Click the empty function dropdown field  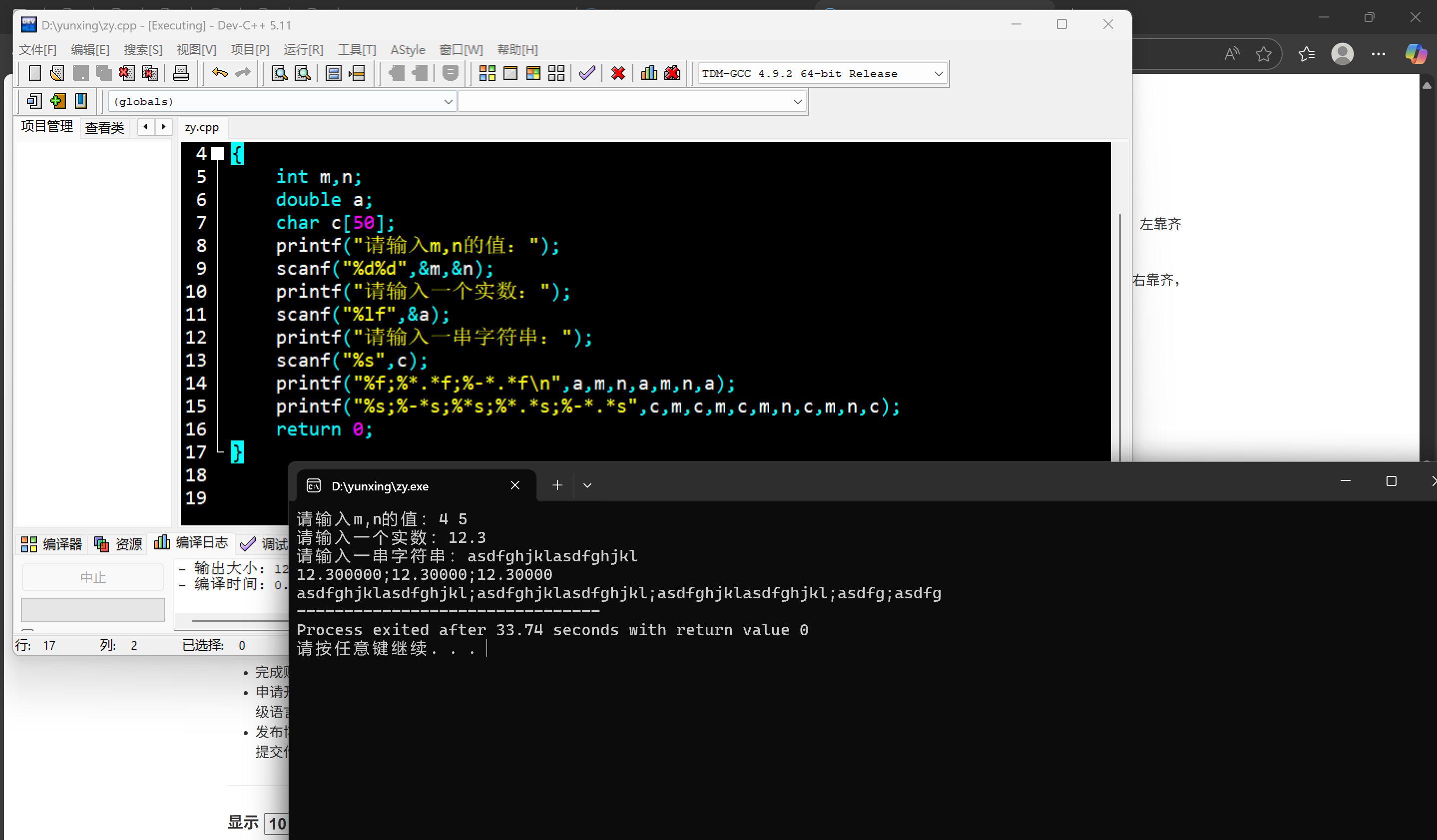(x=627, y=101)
* * * * *
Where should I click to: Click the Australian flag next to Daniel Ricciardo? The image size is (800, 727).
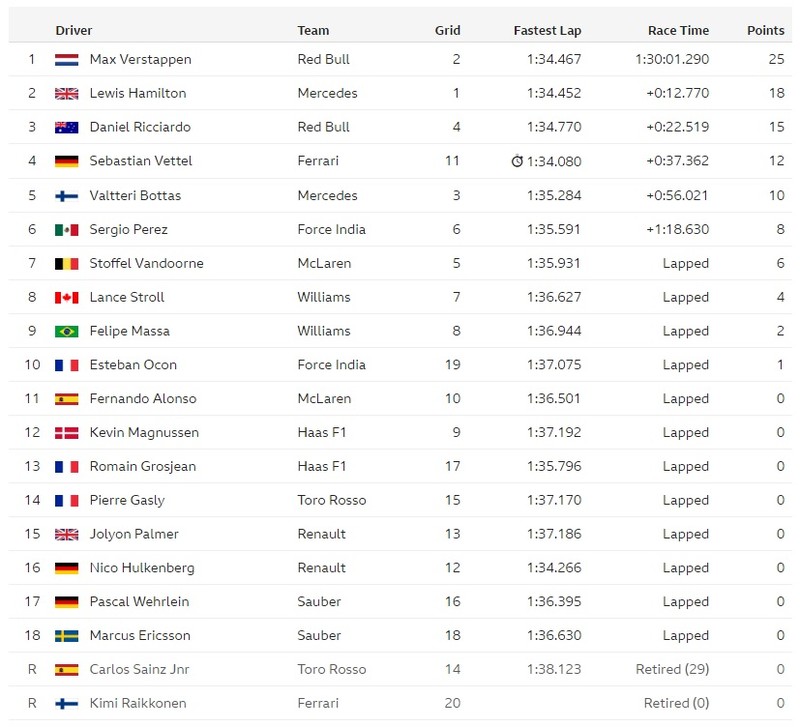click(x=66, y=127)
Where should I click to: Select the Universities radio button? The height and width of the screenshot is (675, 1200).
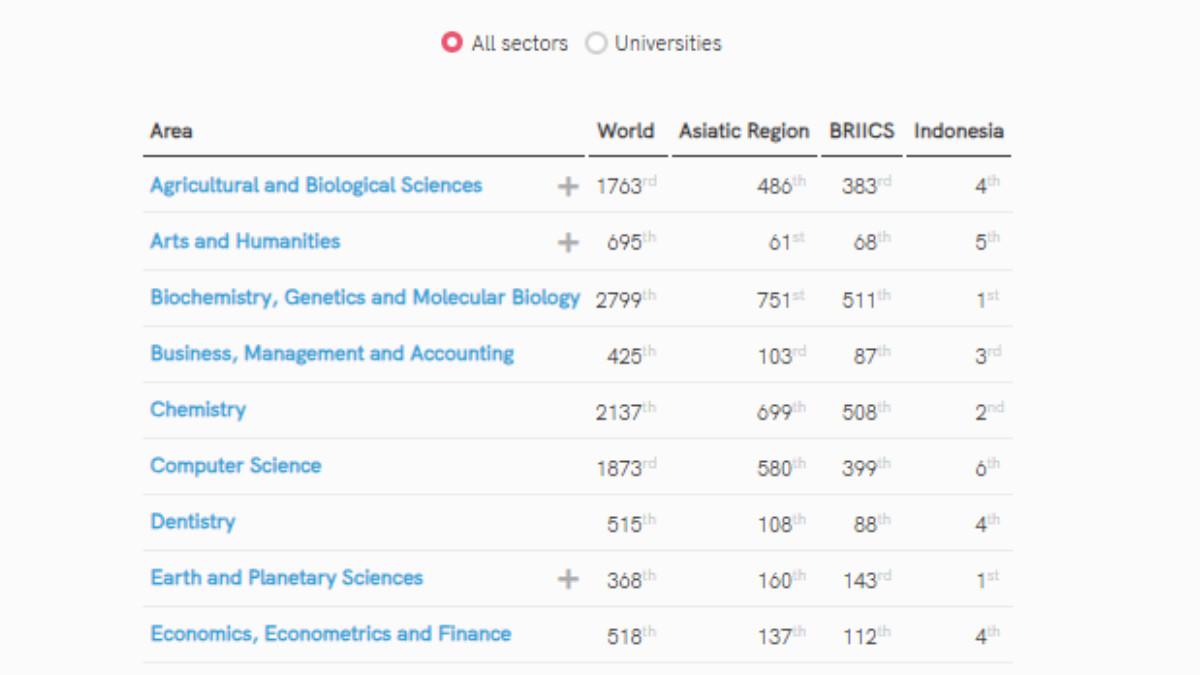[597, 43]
* * * * *
(What you have to do) Count the lines in the entries above that contain the word "should" and give only that number.

(Answer to the exercise) 2